◆ About this exercise
Collect each line of the entries that holds the string "item".

(Entries taken from a collection)

---+---

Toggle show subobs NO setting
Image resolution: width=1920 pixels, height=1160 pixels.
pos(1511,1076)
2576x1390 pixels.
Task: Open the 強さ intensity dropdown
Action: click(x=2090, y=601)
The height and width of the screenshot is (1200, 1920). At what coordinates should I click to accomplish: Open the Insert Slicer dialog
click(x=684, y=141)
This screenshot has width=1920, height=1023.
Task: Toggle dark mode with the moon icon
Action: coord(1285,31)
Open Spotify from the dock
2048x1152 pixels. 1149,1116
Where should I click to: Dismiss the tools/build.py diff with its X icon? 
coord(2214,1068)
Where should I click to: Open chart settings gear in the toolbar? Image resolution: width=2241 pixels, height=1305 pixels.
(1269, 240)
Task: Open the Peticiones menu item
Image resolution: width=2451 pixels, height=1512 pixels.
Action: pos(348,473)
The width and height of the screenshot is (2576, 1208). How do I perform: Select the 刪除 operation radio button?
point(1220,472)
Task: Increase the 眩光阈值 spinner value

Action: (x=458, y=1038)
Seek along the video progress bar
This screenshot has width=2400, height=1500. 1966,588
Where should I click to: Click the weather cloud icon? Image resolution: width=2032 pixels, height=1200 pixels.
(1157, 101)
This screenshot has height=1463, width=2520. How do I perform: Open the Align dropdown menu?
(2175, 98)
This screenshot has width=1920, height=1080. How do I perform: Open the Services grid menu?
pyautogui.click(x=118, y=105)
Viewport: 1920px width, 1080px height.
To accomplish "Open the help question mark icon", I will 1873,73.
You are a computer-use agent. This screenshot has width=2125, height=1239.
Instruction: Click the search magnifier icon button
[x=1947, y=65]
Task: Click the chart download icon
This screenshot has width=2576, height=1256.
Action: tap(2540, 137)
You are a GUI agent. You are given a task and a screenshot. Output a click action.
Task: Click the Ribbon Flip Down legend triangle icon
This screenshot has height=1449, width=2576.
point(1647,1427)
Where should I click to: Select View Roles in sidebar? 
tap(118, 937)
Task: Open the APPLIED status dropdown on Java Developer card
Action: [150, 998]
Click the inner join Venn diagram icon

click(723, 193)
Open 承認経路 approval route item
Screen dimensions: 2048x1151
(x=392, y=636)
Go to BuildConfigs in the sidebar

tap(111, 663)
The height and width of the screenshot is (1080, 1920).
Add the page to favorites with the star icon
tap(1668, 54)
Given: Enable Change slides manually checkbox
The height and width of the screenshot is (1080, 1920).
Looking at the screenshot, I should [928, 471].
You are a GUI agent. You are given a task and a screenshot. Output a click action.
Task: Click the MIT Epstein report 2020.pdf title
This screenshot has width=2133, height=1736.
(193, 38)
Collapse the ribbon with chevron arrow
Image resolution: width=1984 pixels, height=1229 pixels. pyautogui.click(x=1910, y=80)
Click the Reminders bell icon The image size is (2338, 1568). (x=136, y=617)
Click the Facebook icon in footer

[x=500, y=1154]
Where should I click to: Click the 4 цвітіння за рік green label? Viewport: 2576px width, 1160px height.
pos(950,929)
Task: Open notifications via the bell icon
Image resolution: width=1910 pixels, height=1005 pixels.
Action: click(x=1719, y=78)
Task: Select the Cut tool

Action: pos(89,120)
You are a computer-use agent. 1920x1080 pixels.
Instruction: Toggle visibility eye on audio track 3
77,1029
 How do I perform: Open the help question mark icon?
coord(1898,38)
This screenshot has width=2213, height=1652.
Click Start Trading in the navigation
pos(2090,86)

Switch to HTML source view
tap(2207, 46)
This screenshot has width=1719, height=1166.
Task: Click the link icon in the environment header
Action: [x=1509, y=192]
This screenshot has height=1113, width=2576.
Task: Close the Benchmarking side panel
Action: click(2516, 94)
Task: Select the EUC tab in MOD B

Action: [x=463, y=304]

---+---

◆ Solved exercise
Task: Open the Peticiones menu item
Open 承認経路 approval route item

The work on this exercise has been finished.